No doubt you are building your startup for a certain type of person.
Whether it’s a software company or an e-commerce business, there are specific and general attributes that the average person who uses your product will possess.
You should write those attributes down and create a persona document. A persona is a character that you create that embodies your average/ideal customer.
Writing down the basics about his or her life will help guide not only your product features but every aspect of your marketing.
Developing a persona allows you to answer the following questions:
- What problems does my average customer face
- Which features does my average customer absolutely NEED
- Which features are not necessary but would be loved by my average customer
- When will my average customer use my product
- How will my average customer use my product
- What does my average customer like to do
- Which websites does my average customer like to visit
- What hobbies or interests does my average customer have
- What age is my average customer
- How much money does my average customer make
- Where does my average customer work (enterprise company, small business, startup, etc.
- What kind of budget does my average customer have
Crafting a persona ensures that you’re thinking about:
- The daily life of your customer
- Where your product fits in
- How your product makes your customer’s life better
- Where you should market to your customer
- How you should market to your customer
- How you should price your product
- What the typical sales cycle might be like and what challenges you’ll face
When I was interning for Citrix, an enterprise level B2B company, we crafted really detailed personas for each product line. At a startup I don’t think persons need to be heavily detailed as your entire business model needs to be fluid. Within a startup we don’t know yet what will work best and for whom. Many companies pivot and end up selling a modified product to a different audience after they find out their initial offering isn’t working.
That’s mostly why I don’t think startups need to spend a lot of time on persona development.
Rather, I think you (and your team) should take maybe an hour or two and talk through some basic thoughts about your ideal customer.
When I was creating the persona for my candle startup I put together bulleted lists for the following:
- Characteristics of my ideal customer (age, hobbies, income, career, salary, home type, etc.)
- Relationship of customer to the product (why she buys my product or competitor products)
- Other brands my ideal customer likes (this is helpful for creating marketing material)

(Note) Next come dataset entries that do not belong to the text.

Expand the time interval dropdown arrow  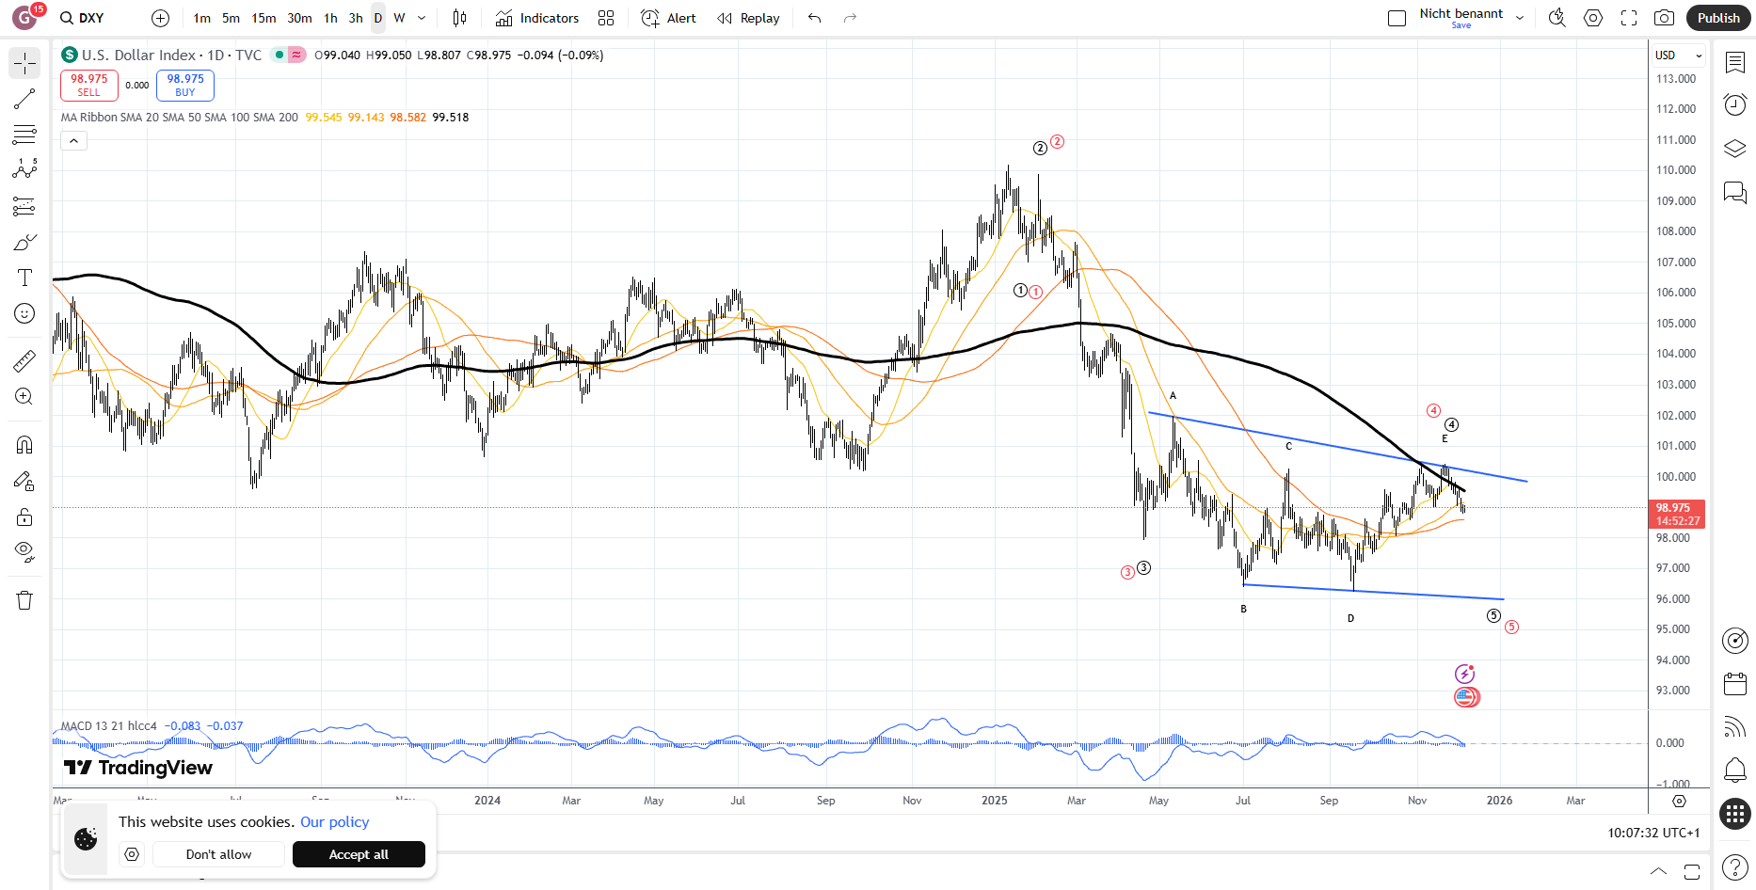pyautogui.click(x=422, y=18)
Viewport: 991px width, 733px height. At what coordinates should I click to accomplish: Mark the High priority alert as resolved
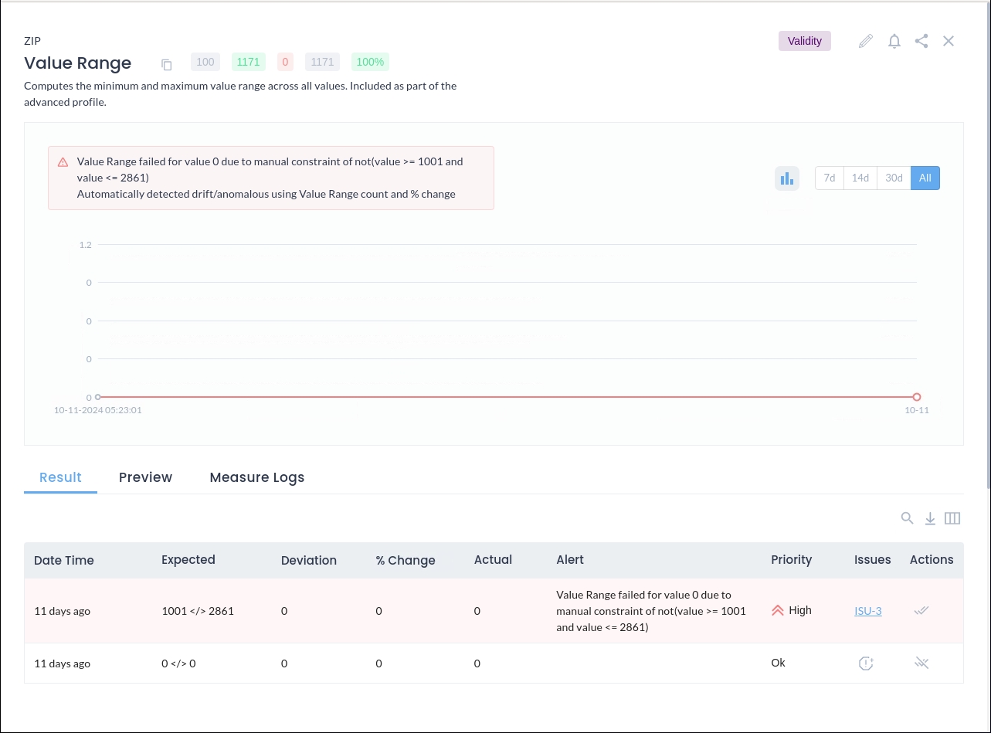click(x=921, y=611)
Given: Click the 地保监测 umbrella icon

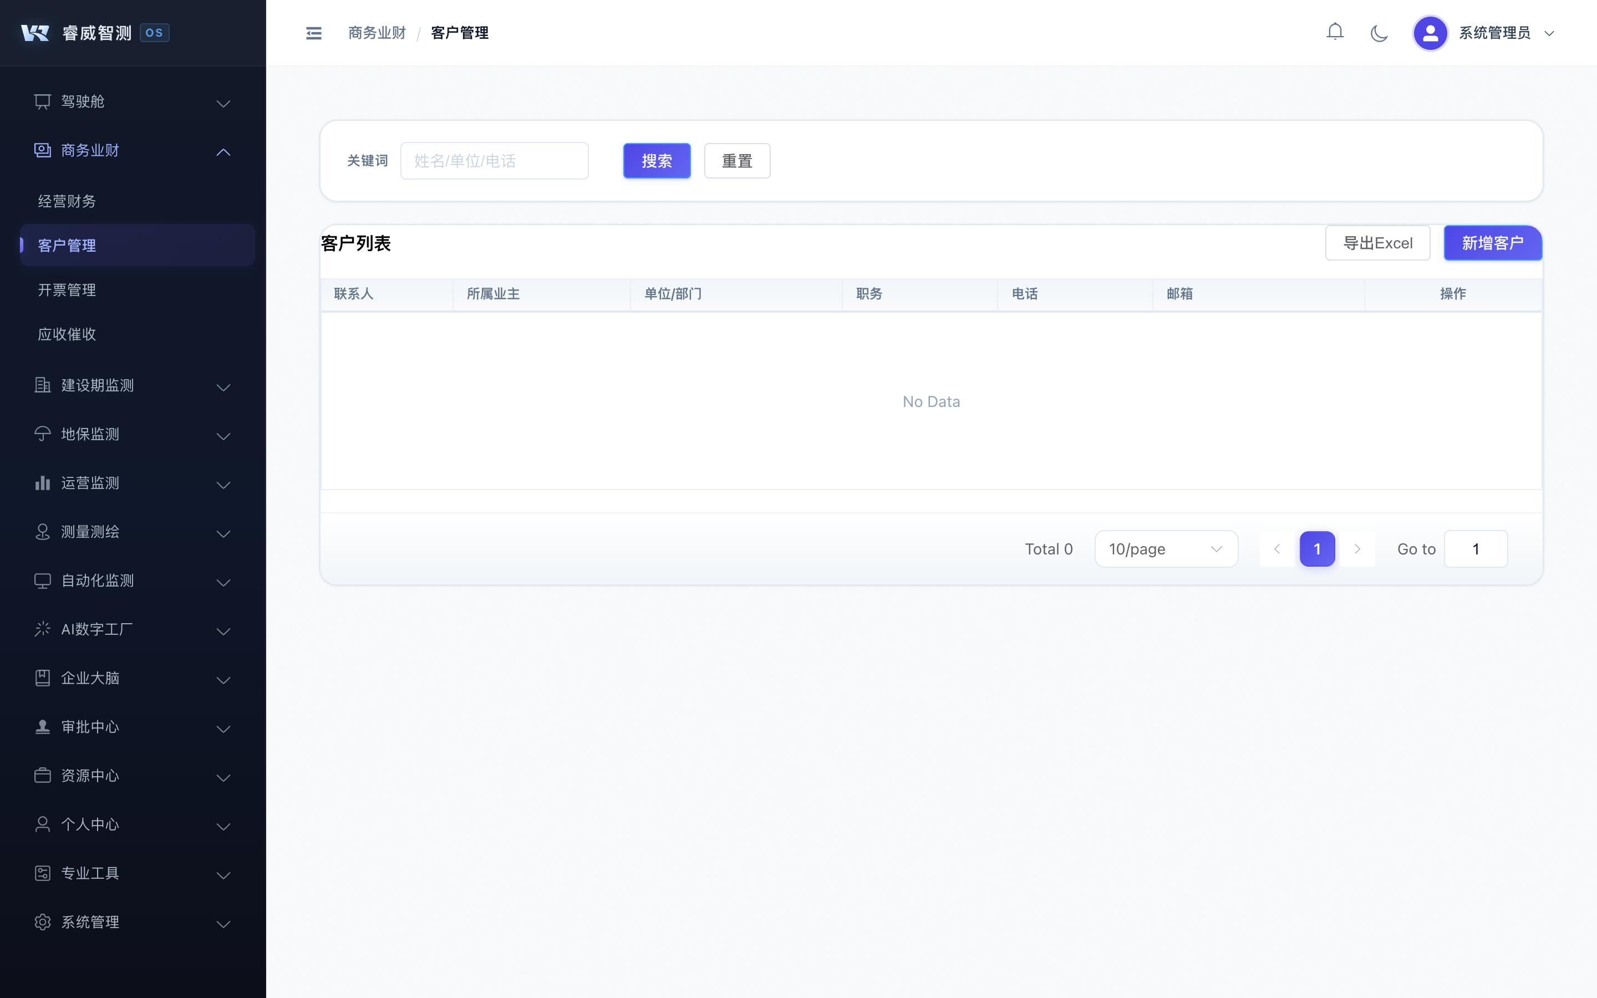Looking at the screenshot, I should (42, 434).
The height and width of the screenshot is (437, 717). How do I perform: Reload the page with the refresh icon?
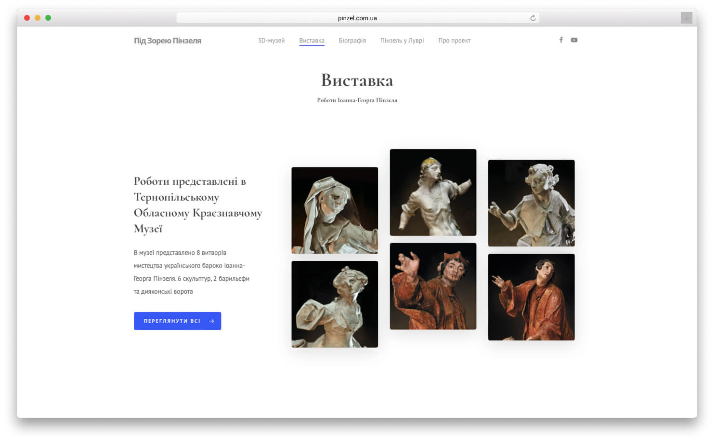(533, 18)
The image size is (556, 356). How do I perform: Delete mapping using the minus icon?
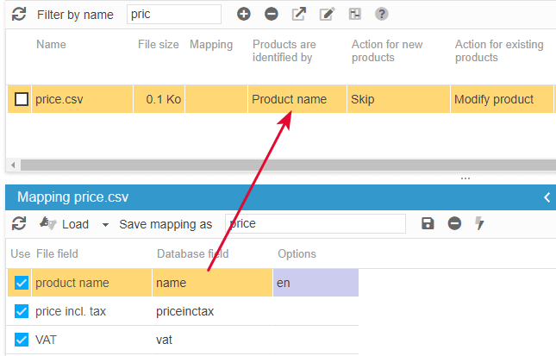[x=454, y=224]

Since I am relying heavily on social media and content marketing for my business I also put together a bulleted list for Blog Categories and Pinterest Topic Boards based on the persona I crafted.
You can and should also use your persona to feed your marketing strategy.
Having a persona document can save you a lot of time in the long run. When you’re planning a media buy, deciding on which channels to use in your marketing plan, figuring out your pricing strategy and developing your sales collateral you can refer back to your persona for some helpful information.
Have you created a persona for your business yet? What do you think the pros/cons to personas are?